Saqué un viejo ejemplar de “Nueve ensayos dantescos” de mi querido Jorge Luis Borges. Relecturas necesarias para mantenerse a flote. El ejemplar que tengo es amarillo, todo amarillo y pequeño, parece una pequeña luz fosforescente. Así, en la penumbra y al cobijo de la parada, me disponía a releer “La última sonrisa de Beatriz” cuando la voz de aquel hombre se dirigió a mí: “te vas a dejar la vista”. Pensé en la ceguera de Borges. Qué casualidad literaria, si estuviera Enrique Vila-Mata… pensé, y le respondí que sí, pero que estaba acostumbrado, que ya son muchos años… aquel hombre había decidido interrumpir mis pocos minutos de lectura hasta que viniera el autobús. Debo confesar que deseé en ese instante que llegara cuanto antes, para librarme de una conversación que no quería tener en ese momento. “Los clásicos te salvan”, me dijo el hombre, botando arabescos humos por la boca, “yo a Borges lo tengo como lectura de cabecera…” ¡Un lector! No puede ser, allí, en ese momento. Así que cerré a Borges para conversar con uno de sus lectores. “Yo leo en la biblioteca y la muchacha me recomienda libros y muchas veces acierta y otras no”… siguió contándome, buscando mi complicidad.
El hombre de manos de titán resultó ser un lector empedernido y de los finos. Borges, Bolaño, Cortázar, muchos latinoamericanos, eso está bien, dije, no todos, reponía él y comenzamos a sacar autores, Isabel Allende, sus primeros y nada más, el grandísimo Juan Marsé, por supuesto, Francisco Casavella, le sugerí, y también a mi amigo Ricardo Piglia y él me dijo que leyera “La hija del enterrador”. El viaje hasta nuestro destino se hizo corto hablando de libros. Nos bajamos en la misma parada.
“Yo quiero una historia que me atrape y me emocione”, dijo el lector, que dedica las horas muertas de su oficio de vigilante de seguridad a leer. Cuando tiene el día libre se va a su pueblo, coge sus herramientas y trabaja la tierra. Esas grandes manos trabajan el campo, palpan lo tangible y luego sostienen libros que le llevan a otros mundos intangibles. No cree este lector telúrico y rural en cánones ni en seriedades grises sobre la literatura. Disfruta, es un nihilista a la manera de Turguénev, no se somete más que a su criterio y a su fe en la lectura.

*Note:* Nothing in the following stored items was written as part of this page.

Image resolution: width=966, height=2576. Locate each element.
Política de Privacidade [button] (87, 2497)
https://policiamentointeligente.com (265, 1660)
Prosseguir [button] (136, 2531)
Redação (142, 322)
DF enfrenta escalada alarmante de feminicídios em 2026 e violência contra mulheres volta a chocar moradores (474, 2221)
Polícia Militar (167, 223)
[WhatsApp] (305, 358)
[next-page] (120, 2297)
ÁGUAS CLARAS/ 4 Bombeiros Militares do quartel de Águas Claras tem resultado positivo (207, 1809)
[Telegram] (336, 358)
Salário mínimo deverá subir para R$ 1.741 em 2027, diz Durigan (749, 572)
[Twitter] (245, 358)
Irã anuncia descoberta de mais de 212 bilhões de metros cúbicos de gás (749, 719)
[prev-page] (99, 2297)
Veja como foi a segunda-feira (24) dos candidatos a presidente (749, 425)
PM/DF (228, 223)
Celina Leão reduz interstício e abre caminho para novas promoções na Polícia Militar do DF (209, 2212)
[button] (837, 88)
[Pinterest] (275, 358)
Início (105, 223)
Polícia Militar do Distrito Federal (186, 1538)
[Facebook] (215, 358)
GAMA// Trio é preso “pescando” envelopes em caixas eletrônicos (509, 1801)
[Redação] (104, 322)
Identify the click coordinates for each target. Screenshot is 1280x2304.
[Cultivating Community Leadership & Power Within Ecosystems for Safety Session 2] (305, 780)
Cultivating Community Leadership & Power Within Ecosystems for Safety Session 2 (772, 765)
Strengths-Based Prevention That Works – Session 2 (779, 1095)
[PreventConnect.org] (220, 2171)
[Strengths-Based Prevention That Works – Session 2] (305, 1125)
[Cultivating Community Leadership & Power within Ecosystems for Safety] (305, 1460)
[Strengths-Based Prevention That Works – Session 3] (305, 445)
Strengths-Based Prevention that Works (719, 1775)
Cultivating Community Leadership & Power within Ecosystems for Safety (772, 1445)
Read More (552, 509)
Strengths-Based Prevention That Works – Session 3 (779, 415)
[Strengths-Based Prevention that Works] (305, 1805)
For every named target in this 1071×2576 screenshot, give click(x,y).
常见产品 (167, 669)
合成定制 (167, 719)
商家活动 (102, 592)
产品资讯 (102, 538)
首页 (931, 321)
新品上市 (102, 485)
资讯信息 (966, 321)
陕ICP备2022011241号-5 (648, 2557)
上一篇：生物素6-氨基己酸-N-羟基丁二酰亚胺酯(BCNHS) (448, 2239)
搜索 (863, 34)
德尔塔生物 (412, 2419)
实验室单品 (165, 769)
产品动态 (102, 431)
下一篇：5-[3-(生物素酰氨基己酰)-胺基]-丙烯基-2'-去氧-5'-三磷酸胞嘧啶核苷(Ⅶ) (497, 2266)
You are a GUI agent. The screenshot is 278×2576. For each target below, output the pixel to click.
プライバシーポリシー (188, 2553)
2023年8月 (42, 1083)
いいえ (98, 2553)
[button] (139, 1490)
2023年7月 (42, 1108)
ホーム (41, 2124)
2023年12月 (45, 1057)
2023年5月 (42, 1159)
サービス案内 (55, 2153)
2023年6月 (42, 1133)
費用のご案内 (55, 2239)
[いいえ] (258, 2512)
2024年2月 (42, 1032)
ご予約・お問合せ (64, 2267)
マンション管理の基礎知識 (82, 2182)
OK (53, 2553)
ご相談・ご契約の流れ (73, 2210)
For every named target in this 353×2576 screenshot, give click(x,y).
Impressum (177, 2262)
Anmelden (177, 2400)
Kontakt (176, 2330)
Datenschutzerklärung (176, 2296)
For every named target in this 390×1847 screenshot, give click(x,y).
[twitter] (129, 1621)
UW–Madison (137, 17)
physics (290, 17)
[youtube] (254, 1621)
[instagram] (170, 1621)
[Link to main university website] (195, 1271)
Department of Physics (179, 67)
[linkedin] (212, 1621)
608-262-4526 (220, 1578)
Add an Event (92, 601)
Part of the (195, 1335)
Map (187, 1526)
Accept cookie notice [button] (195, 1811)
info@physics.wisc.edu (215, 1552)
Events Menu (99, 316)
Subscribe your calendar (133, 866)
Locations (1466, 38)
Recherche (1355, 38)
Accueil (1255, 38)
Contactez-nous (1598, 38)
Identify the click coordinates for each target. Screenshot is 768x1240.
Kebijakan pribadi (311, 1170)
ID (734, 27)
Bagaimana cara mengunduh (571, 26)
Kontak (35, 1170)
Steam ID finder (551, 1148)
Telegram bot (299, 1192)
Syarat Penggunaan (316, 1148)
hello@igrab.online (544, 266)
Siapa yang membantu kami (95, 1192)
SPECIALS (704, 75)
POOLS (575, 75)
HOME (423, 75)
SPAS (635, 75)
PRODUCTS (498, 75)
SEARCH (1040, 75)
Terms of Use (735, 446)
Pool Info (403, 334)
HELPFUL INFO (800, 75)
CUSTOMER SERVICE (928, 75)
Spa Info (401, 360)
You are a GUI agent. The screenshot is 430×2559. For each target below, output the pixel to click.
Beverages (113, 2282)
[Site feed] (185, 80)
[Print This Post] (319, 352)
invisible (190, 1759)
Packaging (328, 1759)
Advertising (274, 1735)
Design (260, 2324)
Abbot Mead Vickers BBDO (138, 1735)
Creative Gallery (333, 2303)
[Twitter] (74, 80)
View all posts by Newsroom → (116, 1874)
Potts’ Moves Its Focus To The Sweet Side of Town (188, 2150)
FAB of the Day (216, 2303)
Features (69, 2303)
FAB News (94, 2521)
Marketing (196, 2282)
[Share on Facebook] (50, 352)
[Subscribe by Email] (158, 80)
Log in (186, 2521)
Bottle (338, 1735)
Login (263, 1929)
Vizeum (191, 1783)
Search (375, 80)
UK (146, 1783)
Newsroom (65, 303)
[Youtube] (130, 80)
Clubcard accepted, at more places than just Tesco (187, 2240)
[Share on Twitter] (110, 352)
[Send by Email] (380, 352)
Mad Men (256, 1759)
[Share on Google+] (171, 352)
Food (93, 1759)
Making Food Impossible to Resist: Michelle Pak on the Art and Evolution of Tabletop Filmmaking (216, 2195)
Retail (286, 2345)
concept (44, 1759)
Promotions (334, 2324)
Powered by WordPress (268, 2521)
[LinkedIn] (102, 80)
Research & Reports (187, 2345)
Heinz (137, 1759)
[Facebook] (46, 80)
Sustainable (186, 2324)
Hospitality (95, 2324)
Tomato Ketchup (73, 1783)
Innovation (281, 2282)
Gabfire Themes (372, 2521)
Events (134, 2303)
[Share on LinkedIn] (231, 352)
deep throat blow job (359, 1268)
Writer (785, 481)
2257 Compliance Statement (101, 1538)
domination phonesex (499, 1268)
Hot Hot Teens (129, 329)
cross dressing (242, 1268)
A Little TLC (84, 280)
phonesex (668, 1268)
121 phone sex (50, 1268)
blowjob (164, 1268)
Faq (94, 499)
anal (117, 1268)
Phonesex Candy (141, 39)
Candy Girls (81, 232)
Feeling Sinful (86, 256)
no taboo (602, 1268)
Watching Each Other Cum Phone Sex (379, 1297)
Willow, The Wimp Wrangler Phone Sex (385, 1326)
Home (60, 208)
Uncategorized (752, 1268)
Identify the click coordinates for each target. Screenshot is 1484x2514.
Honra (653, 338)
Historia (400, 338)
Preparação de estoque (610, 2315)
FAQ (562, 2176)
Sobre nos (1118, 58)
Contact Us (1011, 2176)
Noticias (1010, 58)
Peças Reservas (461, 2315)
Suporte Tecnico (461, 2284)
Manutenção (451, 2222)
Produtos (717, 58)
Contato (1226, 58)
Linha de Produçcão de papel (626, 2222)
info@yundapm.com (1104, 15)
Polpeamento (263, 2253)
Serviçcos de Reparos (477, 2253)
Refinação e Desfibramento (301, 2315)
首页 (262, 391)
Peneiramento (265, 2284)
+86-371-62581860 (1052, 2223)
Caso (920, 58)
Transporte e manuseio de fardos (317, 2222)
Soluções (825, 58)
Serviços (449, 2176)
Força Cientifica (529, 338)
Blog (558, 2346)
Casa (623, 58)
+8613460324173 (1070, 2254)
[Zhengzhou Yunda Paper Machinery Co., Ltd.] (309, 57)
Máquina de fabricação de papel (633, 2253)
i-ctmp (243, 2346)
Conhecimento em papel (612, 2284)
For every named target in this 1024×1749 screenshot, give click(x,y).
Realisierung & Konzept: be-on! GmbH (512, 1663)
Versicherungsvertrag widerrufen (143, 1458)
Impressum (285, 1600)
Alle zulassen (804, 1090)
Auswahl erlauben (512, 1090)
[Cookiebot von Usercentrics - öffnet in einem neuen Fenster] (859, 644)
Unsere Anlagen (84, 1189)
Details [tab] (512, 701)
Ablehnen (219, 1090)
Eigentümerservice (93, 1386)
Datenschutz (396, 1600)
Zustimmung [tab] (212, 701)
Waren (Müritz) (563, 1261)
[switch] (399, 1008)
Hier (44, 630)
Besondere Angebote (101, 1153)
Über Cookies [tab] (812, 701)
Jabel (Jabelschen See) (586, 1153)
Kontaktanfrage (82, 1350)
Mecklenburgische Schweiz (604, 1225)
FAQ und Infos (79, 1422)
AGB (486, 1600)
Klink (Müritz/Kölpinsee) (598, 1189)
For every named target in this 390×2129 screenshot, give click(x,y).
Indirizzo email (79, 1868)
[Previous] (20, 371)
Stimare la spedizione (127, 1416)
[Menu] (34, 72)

Me dio una buena lección de alegría lectora. Entre los dos nos quedan un montón de libros por leer, “ya irán cayendo”, dijo, qué suerte tenemos, agregué. Nos animamos a seguir con la lectura a pesar de la dificultad de abarcar todos los libros, intercambiamos costumbres lectoras y hasta me ha prometido leer mis libros si se los llevo a la parada la próxima vez que coincidamos. Le gustan muchísimo los cuentos y los microrrelatos. “Estoy hecho”, me dije. Quién me iba a decir que encontraría en una parada de autobús un sábado por la mañana a un lector de Borges que, como el sabio argentino, está más orgulloso de lo leído que de lo escrito. “Yo de escribir, nada, eso es para unos pocos locos”, dijo con picardía.
Llegó el momento de ir cada uno por su camino. Me presenté, no lo había hecho (cuando un lector encuentra a otro lo de menos es como se llama), estrechando su poderosa mano, y me dijo su nombre, Juan Manuel, a lo que yo le respondí que hasta tenía nombre de escritor, Juan Manuel de Prada. Se rio cortés, diciéndome que sí pero que su tocayo de Prada no es de sus preferidos.